4-21-24 Martha Stewart was the keynote speaker at the Restaurant Leadership Conference and talked about her career—from her early days as a caterer to her first restaurant opening in Las Vegas. 

Martha Stewart’s entire career as a businesswoman, media mogul, and champion of homemakers has always revolved around the foodservice world but never directly embraced it. In fact, as the keynote speaker for the 2024 Restaurant Leadership Conference in Phoenix, Ariz., she spoke about her career beginning as a stockbroker who invested early on in McDonald’s. Then she went on to become a caterer, began writing cookbooks (she just published her 100th book), starred in countless television shows, and started her own print media empire. But until 2022, when The Bedford in the Paris Las Vegas Hotel opened, she had never owned her own restaurant.

“Here I am at 80 years old, and why I didn’t do a restaurant sooner, I will never know,” Stewart said. “I kept saying, ‘Well, I really like to enjoy going out to restaurants, but I’m not sure about owning one.”

Related: Jersey Mike’s CEO Peter Cancro wins the 2024 Restaurant Leader of the Year award

Opened in Aug. 2022, The Bedford is modeled after her real home, with “the same furniture, the same accessories,” and illuminated windows that offer video “views” of her garden and farm that change with the seasons.

“Restaurants are one of the hardest businesses on earth,” Stewart said, prompting cheers from the appreciative crowd, though she did have a couple of pieces of advice from her own experience as a first-time restaurant owner.
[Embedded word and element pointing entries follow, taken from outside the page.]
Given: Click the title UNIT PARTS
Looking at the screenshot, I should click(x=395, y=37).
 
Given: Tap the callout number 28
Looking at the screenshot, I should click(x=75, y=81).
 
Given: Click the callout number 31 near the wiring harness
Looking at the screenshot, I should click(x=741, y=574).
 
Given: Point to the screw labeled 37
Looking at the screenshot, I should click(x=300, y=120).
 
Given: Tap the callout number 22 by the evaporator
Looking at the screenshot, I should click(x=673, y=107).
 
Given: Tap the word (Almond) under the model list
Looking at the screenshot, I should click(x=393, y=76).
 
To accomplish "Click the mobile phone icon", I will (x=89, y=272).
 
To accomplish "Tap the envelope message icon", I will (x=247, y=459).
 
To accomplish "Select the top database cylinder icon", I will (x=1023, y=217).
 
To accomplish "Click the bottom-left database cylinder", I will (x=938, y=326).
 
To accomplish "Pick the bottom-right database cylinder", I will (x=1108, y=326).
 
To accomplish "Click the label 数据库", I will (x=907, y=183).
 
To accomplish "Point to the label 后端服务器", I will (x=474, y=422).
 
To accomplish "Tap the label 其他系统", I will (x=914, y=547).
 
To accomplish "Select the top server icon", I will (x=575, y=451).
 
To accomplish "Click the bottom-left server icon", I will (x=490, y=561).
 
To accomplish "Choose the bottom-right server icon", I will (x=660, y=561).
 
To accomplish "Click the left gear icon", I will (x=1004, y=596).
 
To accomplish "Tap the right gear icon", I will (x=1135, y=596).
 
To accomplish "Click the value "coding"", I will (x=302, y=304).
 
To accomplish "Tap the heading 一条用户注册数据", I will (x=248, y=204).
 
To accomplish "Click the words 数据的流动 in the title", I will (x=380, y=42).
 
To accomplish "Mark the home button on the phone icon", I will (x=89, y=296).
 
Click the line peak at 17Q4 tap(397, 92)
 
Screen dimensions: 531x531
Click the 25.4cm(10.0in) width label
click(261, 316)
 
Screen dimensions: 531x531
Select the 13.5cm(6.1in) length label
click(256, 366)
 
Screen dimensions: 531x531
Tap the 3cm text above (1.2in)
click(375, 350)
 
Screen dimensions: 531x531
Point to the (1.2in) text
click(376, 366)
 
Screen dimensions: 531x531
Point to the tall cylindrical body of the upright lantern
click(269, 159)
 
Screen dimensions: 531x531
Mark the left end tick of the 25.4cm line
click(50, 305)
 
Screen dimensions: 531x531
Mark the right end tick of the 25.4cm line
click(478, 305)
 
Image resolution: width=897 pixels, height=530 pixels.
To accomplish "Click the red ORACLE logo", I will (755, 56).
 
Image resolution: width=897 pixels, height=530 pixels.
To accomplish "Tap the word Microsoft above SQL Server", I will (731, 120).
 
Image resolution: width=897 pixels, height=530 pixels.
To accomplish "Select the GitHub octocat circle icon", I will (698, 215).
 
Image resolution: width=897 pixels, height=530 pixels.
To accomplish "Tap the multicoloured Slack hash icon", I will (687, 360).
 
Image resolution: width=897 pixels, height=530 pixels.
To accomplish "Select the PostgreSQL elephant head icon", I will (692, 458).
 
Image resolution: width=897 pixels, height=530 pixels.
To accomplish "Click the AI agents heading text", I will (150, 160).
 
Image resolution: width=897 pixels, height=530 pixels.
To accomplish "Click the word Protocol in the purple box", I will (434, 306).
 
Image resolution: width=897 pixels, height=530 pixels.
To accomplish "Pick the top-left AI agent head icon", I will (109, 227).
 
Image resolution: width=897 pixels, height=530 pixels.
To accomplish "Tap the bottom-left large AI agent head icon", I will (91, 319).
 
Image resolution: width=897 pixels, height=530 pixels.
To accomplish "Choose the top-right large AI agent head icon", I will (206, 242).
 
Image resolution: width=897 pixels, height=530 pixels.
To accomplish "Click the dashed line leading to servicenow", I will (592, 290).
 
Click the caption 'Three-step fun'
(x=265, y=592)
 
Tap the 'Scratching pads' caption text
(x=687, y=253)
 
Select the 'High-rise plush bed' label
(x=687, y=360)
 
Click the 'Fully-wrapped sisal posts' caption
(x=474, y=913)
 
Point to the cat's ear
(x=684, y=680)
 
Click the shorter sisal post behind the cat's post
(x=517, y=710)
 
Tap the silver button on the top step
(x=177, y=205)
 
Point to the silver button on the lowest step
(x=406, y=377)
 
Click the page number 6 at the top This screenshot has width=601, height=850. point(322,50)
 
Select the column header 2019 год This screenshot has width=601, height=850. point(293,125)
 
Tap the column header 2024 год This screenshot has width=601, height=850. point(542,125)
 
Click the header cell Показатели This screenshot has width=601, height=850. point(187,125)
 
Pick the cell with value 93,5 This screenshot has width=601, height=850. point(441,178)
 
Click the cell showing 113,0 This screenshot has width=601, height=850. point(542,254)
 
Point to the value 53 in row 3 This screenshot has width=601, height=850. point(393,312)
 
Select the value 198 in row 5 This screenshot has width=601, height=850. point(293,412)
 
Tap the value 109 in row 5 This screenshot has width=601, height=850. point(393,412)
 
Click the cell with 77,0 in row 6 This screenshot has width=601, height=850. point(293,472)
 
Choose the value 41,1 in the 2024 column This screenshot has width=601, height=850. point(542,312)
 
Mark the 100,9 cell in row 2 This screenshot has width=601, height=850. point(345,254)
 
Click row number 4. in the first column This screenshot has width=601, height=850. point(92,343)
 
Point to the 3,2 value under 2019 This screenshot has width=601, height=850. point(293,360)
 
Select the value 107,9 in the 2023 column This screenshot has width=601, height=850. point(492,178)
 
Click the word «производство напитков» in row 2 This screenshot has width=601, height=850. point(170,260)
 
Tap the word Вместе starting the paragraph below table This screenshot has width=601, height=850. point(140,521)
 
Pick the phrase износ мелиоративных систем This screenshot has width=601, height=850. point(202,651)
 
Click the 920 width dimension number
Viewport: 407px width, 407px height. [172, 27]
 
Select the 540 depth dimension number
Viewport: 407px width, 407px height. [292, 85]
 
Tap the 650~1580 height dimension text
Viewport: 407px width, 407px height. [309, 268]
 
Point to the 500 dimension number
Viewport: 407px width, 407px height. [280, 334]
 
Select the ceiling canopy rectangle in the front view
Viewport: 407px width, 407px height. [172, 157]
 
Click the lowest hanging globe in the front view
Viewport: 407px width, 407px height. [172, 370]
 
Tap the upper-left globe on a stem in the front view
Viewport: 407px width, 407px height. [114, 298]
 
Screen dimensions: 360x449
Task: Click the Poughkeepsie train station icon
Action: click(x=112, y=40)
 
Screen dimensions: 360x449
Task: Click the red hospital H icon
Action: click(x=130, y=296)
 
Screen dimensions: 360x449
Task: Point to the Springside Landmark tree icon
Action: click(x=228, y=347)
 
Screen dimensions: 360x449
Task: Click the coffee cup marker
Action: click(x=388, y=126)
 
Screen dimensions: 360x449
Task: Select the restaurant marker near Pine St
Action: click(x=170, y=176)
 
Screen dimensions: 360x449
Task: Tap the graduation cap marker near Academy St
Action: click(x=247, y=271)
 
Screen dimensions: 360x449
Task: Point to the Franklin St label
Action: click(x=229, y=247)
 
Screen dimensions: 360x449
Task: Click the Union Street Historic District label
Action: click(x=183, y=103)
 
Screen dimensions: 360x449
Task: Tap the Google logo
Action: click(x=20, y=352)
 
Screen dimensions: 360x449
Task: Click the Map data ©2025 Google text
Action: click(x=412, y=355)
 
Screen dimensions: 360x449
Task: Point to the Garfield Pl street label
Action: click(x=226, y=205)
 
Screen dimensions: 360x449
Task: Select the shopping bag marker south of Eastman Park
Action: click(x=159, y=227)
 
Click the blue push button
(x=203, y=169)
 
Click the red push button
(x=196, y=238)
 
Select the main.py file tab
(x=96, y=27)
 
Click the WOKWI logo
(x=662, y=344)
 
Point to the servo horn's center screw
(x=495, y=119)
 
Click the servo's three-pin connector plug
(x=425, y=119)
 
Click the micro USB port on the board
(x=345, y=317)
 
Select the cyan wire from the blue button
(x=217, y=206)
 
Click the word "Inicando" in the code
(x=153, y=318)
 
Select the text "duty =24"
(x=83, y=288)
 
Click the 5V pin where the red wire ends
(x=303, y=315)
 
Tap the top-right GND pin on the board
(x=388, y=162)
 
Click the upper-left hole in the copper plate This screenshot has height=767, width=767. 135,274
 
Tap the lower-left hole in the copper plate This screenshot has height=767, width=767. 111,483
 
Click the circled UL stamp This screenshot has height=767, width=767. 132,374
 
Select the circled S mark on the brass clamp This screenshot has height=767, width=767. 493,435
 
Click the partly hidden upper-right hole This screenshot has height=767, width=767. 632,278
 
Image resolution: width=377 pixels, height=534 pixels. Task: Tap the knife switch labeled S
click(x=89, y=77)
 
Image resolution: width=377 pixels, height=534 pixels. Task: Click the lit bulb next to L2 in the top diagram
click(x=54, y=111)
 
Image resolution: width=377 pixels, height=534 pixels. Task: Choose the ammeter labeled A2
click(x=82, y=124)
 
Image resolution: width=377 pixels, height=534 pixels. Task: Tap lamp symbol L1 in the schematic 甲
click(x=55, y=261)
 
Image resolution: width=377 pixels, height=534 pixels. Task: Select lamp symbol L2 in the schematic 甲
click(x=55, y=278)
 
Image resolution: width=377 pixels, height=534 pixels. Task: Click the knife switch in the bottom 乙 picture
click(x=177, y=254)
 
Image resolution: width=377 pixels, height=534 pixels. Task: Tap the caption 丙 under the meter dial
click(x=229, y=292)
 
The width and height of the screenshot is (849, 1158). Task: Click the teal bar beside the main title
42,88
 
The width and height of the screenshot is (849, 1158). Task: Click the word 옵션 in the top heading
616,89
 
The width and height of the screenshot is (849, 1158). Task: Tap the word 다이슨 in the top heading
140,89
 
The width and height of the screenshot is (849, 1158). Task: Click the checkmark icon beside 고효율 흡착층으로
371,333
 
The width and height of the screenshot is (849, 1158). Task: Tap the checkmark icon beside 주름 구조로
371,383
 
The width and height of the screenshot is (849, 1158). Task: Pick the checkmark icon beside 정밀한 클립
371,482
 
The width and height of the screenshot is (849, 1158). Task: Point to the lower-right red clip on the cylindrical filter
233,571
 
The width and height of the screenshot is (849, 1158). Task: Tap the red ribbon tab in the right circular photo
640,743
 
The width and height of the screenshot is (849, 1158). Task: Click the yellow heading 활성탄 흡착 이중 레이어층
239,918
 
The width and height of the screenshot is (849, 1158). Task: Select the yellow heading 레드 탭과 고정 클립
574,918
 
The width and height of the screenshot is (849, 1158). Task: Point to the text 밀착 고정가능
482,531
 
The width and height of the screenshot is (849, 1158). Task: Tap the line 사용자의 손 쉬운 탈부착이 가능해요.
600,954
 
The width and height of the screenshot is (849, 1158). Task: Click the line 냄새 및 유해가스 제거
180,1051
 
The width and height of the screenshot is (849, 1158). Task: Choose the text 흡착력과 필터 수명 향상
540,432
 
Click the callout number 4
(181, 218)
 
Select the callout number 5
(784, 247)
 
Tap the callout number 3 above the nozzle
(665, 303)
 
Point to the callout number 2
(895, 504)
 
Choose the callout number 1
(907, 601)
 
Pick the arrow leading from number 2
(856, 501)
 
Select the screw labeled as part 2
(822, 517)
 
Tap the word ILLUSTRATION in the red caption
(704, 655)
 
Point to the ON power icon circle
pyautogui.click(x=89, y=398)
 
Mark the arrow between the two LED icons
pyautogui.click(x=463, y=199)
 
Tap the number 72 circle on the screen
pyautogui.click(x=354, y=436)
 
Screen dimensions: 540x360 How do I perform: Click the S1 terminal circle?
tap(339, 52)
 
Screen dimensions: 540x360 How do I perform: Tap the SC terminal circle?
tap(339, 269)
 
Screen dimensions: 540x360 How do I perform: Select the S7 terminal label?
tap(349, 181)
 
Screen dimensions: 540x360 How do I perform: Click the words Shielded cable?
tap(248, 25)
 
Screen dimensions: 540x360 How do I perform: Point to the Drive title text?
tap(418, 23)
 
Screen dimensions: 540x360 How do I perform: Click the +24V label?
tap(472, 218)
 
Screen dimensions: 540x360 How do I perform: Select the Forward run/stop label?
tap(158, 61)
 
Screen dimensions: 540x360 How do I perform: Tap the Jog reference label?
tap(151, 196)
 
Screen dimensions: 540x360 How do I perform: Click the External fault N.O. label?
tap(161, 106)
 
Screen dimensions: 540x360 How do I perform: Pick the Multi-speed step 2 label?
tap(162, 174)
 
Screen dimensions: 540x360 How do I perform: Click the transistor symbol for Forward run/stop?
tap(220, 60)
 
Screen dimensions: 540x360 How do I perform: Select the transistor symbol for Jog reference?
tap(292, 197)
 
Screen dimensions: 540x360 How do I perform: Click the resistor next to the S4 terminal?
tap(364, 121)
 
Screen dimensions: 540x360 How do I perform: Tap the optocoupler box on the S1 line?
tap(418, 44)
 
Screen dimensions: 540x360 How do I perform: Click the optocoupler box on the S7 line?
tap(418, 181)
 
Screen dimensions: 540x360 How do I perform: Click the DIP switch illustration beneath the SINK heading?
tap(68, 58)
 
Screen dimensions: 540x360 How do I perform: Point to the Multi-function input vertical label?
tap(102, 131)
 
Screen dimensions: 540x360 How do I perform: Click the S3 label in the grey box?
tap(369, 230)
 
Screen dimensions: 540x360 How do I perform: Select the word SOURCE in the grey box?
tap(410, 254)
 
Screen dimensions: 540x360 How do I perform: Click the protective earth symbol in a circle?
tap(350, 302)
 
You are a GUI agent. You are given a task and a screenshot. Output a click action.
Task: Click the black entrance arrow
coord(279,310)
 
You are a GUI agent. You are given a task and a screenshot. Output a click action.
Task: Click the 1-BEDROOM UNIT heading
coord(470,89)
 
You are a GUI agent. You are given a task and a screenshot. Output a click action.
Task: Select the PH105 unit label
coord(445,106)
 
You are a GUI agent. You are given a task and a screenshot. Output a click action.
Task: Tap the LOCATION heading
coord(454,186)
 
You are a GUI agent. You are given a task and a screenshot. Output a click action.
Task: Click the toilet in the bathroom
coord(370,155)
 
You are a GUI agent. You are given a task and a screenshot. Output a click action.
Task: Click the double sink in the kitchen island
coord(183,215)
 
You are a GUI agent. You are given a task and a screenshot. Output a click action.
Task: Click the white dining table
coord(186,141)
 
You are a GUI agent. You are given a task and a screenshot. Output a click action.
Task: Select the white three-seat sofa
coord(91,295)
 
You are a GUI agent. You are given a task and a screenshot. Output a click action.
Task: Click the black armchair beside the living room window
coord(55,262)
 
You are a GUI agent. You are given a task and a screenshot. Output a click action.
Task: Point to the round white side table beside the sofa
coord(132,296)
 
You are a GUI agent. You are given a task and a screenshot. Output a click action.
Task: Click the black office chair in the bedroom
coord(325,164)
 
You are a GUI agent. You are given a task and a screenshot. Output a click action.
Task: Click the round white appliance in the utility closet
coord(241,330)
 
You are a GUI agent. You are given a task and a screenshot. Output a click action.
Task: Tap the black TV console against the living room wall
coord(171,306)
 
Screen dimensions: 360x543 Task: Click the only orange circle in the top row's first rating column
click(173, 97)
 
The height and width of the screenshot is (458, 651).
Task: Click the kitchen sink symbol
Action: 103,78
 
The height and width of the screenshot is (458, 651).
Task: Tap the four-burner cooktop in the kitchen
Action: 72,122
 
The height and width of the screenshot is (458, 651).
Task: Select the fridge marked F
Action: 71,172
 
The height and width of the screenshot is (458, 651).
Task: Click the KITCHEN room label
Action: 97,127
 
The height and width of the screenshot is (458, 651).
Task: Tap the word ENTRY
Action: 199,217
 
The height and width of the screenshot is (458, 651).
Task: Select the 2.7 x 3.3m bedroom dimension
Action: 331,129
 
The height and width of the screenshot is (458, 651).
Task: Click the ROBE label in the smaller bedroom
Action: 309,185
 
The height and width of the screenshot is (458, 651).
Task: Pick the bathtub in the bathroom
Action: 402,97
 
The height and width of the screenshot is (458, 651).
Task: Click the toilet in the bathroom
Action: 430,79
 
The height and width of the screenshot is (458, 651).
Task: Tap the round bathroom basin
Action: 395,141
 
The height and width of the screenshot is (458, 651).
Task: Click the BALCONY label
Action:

The first was to always believe in the value of your product.

Related: Martha Stewart to keynote at the Restaurant Leadership Conference in April

“When we were planning the menu, we wanted to charge for a breadbasket and they said, ‘you can’t do that, the bread is free!’” Stewart said. “But when they saw what went into the breadbasket, they rethought it, and now they’re charging $19 for it!”

The breadbasket itself is meant to turn heads and is topped with tall crispy bread rounds embedded with vegetables, as well as focaccia, and rolls. Her other piece of advice for restaurant operators was to not be afraid to embrace the old-fashioned way of doing things, even if it seems like everyone else is chasing down trends.

“People like deliciousness and sometimes tradition,” Stewart said. “They like the familiar and not too much of the unfamiliar. I was just at a restaurant that was very beautiful, but the food was so unfamiliar that it was kind of shocking… it's a fine balance between what you choose to serve, what you choose to promote, and how you serve it and show it.”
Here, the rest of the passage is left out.